A jag of panic fills my chest. I sink into the sofa, still warm from Naomi’s weight. Have I offended her? Does she want me or see me as an old goat? A bottle of tepid Merlot leans into the sofa’s side. I uncork it and drink the last sips. Already, I miss Naomi’s presence, her daring mind and wit. Perhaps she liked my kiss. Dee, you didn’t goad me onward so Naomi would flee from me? What a thought. Shame on me.

I squint hard at my art and see Deirdre in fractured moments. A stilled life. My eyes rest on her single breast.

The phone rings twice and cuts out abruptly. My sons are on to me. Their ring code, after several tries, alerts me that I can call them whenever. Tomorrow, boys. As my eyes flit from pastel to pastel, I think of we three, without Dierdre, sitting upon the green sofa facing her gardens. We each vowed to carry forth her special quality within each of us— my first born (by a mere twelve minutes), her moral vigor, my second one, her humor. And me? Dee’s exquisite commitment to beauty.

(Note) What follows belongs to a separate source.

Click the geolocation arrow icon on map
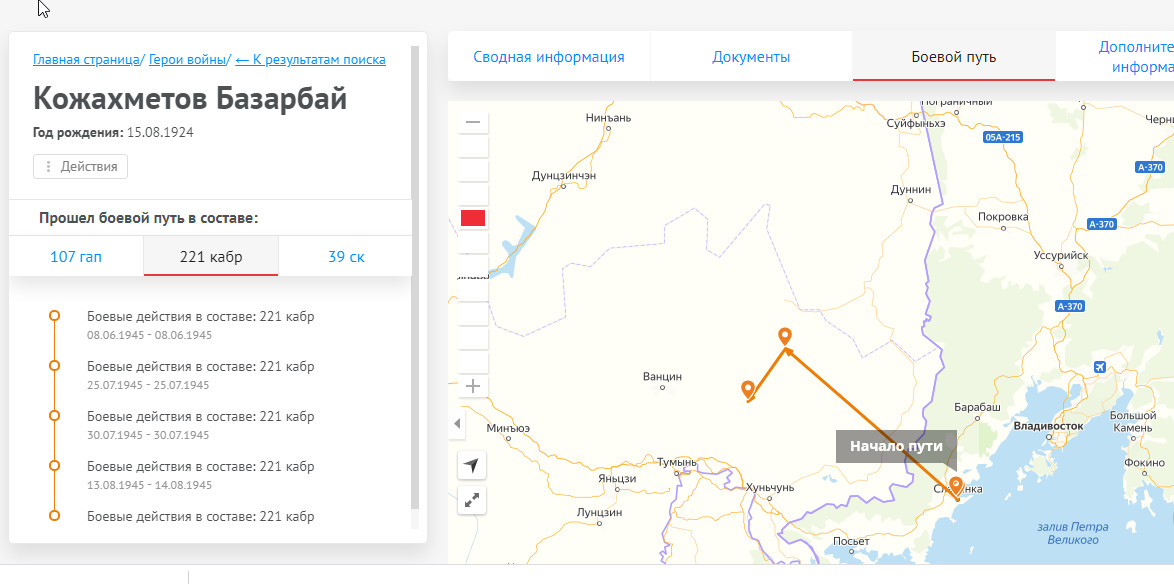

The sky is black now. I should climb into bed but do not feel sleepy. I must finish what I started. I turn two spotlights toward my easel. The teapot breathes too loudly for its own good. Feisty red marks streak its lid, and the blue foreground opens wide. The onions crackle. Perhaps I stroked the paper too hard, or worse yet, not enough. I angle in blue and orange lines, creating a warm gray that calms the shadow behind the teapot. My marks are right. The word “right” feels wonderful. It is different than perfection.

I soak my hands in warm water in the kitchen sink. Naomi must be reading in bed. I see her white shirt, now wrinkled, flopping into a laundry bag. Her toes twitch. She asks herself how to set new limits to manage me. She wonders if she should put me off altogether. I hope not. Naomi, please understand that life is not so neat. I will call her later this week to inquire about her colonoscopy; I will check on her bowel and will screw up my courage to ask how she felt about my kiss.

I dry my hands on the dish towel and dive into bed. My cold legs roll beneath the sheets and I lie awake. Dee, I finished my painting for you at the stroke of midnight. It is a new day now, you are eighty. Rejoice. Don’t be mad at me for wanting to wrap my arms around another woman. Naomi, sleep well. Let the silent hours soften your opinion of me. We are old warriors now, but we can take a chance on love. I flick off my night light, praying for dreams of vivid colors, of forms in motion, of bodies caressing bodies in the dark.